Better Data Loading: 20x PyTorch Speed-Up for Tabular Data

栏目: IT技术 · 发布时间: 4年前

内容简介:When training deep learning models, performance is crucial. Datasets can be huge, and inefficient training means slower research iterations, less time for hyperparameter optimisation, longer deployment cycles, and higher compute cost.Despite all that, it c

A simple change to speed up your deep learning training massively

Deep Learning: Need For Speed

When training deep learning models, performance is crucial. Datasets can be huge, and inefficient training means slower research iterations, less time for hyperparameter optimisation, longer deployment cycles, and higher compute cost.

Despite all that, it can be hard to justify investing too much time speeding things up, as there are many potential dead ends to explore. But fortunately, there are some quick wins available!

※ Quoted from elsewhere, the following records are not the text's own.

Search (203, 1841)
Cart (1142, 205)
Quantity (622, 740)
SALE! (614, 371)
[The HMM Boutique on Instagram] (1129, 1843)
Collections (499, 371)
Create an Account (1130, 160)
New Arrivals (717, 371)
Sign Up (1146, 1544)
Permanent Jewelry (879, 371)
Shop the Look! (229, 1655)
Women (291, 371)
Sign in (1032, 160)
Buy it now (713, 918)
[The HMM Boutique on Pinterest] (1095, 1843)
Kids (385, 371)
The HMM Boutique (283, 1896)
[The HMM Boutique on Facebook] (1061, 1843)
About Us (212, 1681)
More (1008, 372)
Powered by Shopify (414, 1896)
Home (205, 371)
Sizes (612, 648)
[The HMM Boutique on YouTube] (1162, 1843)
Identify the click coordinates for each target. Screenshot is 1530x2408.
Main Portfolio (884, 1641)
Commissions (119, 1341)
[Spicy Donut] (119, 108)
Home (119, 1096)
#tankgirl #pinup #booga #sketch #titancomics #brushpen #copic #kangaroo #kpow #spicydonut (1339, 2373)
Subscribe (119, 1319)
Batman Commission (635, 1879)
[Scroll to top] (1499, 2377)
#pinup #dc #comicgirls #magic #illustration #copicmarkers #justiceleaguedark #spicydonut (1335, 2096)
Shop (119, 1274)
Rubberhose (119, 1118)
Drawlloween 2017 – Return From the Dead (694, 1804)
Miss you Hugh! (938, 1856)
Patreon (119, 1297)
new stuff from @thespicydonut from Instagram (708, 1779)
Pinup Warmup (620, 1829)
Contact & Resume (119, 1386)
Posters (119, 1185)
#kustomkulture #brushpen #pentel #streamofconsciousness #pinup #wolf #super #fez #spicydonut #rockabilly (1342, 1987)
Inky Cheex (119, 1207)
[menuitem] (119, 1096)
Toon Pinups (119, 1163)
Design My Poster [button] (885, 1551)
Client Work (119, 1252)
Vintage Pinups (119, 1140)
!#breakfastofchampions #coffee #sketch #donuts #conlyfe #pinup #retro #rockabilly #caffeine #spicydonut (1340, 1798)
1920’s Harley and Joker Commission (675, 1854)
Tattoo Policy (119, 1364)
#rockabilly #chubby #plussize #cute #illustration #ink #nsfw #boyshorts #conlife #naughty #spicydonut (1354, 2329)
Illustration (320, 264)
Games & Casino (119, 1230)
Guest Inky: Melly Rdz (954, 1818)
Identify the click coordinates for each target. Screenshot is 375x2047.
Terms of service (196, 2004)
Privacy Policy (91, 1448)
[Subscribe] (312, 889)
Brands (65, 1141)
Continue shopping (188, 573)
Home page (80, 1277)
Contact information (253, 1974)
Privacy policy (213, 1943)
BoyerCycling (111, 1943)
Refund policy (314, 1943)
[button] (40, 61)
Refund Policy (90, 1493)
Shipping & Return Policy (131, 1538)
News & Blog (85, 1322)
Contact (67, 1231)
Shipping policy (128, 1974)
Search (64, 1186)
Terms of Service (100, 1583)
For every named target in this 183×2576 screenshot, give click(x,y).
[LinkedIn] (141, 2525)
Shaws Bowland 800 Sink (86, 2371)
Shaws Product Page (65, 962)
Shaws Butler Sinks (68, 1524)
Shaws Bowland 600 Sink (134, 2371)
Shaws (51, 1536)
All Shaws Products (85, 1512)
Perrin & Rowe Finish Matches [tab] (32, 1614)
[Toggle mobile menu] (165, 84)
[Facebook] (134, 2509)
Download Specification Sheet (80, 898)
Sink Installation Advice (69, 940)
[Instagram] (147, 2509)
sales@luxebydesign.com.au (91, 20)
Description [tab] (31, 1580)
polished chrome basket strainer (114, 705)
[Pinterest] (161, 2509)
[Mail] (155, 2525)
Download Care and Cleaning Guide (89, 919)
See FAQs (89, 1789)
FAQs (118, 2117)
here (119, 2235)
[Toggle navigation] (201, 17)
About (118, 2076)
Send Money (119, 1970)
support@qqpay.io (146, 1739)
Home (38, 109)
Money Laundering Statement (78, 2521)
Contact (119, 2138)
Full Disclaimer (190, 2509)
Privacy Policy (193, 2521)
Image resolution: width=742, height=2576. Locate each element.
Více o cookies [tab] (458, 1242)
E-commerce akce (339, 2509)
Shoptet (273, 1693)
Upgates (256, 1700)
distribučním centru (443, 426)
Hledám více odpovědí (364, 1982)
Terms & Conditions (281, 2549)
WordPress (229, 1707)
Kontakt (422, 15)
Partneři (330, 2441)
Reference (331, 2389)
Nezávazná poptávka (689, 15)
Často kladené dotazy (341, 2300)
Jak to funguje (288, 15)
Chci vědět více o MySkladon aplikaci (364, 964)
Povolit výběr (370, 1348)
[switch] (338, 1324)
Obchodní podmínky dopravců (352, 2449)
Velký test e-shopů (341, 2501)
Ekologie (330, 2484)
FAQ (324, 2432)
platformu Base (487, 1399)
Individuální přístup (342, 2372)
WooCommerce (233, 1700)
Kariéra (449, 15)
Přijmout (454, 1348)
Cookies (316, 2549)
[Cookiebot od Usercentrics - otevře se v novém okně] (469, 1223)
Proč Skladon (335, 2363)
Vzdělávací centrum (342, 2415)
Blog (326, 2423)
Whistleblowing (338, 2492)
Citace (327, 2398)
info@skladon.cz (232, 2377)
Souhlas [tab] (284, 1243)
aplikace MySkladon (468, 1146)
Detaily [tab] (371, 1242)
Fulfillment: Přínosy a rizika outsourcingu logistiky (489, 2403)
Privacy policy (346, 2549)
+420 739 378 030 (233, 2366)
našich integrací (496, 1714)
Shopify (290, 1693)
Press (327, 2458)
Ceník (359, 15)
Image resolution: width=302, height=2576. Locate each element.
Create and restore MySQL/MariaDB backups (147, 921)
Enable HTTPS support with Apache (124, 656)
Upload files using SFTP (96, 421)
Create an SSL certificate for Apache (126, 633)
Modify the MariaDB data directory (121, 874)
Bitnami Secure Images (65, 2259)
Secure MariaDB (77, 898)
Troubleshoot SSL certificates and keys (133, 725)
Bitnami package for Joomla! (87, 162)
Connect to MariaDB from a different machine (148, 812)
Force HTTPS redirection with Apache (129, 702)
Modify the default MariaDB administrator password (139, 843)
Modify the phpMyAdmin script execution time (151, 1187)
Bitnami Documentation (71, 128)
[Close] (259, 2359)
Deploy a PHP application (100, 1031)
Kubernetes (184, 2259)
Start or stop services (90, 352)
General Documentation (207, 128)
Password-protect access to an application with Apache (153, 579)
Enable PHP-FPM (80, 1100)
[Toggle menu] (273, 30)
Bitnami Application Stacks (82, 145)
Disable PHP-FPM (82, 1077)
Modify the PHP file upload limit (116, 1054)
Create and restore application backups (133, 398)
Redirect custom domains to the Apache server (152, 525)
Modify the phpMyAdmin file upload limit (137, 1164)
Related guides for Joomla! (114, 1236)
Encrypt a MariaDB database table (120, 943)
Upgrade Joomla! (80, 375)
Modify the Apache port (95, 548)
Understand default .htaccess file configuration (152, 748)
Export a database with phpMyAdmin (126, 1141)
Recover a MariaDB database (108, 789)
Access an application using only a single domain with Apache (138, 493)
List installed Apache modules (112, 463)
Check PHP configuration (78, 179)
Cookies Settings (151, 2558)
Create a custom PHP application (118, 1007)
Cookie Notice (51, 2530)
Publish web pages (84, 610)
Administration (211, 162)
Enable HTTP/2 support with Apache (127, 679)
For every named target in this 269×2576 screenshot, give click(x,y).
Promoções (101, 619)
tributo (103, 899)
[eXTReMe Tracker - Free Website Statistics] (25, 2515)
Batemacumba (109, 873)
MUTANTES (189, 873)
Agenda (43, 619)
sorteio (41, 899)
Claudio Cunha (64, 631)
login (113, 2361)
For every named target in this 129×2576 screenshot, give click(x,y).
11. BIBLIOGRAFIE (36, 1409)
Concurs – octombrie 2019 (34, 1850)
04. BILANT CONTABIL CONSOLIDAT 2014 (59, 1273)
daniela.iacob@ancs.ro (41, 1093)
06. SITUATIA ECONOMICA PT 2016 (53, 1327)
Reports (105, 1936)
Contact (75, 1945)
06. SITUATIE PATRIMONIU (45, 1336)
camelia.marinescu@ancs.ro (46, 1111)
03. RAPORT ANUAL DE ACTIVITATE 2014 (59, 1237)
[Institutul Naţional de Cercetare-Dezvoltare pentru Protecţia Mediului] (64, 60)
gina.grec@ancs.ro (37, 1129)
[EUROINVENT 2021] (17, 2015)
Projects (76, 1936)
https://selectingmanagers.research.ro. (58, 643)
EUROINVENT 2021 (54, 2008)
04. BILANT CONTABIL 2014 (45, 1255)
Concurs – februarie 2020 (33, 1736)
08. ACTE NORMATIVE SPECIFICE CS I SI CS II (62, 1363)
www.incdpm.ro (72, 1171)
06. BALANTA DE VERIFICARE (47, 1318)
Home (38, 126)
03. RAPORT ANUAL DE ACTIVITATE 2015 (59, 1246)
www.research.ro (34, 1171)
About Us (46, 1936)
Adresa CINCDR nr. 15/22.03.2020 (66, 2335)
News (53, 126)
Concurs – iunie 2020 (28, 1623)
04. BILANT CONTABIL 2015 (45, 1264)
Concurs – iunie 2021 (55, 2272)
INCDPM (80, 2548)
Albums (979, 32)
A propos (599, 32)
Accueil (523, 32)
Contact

I’m going to show you how a simple change I made to my dataloaders in PyTorch for tabular data sped up training by over 20x — without any change to the training loop! Just a simple drop-in replacement for PyTorch’s standard dataloader. For the model I was looking at, that’s a sixteen minute iteration time reduced to forty seconds!

And all without installing any new packages, making any low-level code changes, or changing any hyperparameters.

Research/Industry Disconnect

In supervised learning, a quick look at Arxiv-Sanity tells us that the top research papers at the moment are all either about images (whether classification or GANs for generation), or text (mostly variations on BERT). These are great in areas where traditional machine learning just doesn’t stand a chance — but require expertise and a significant research budget to execute well.

On the other hand, much of the data that many companies hold already resides in databases, in a nice tabular format. Some examples include customer details for lifetime value estimation, click-through optimisation, and financial time-series data.

What’s Special About Tabular Data?

So why is this rift between research and industry a problem for us? Well, the needs of state-of-the-art text/vision researchers are very different of those doing supervised learning on tabular data sets.

Having data in tabular form (i.e. a database table, Pandas DataFrame, NumPy Array, or PyTorch Tensor) makes things easier in several ways:

  1. Training batches can be taken from contiguous chunks of memory by slicing .
  2. No per-sample preprocessing cost, allowing us to make full use of large-batch training for additional speed (remembering to increase the learning rate so we don’t overfit!).
  3. If your dataset is small enough, it can be loaded on to the GPU all in one go. (while this is technically also possible with text/vision data, datasets there tend to be larger and some preprocessing steps are more easily done on CPU).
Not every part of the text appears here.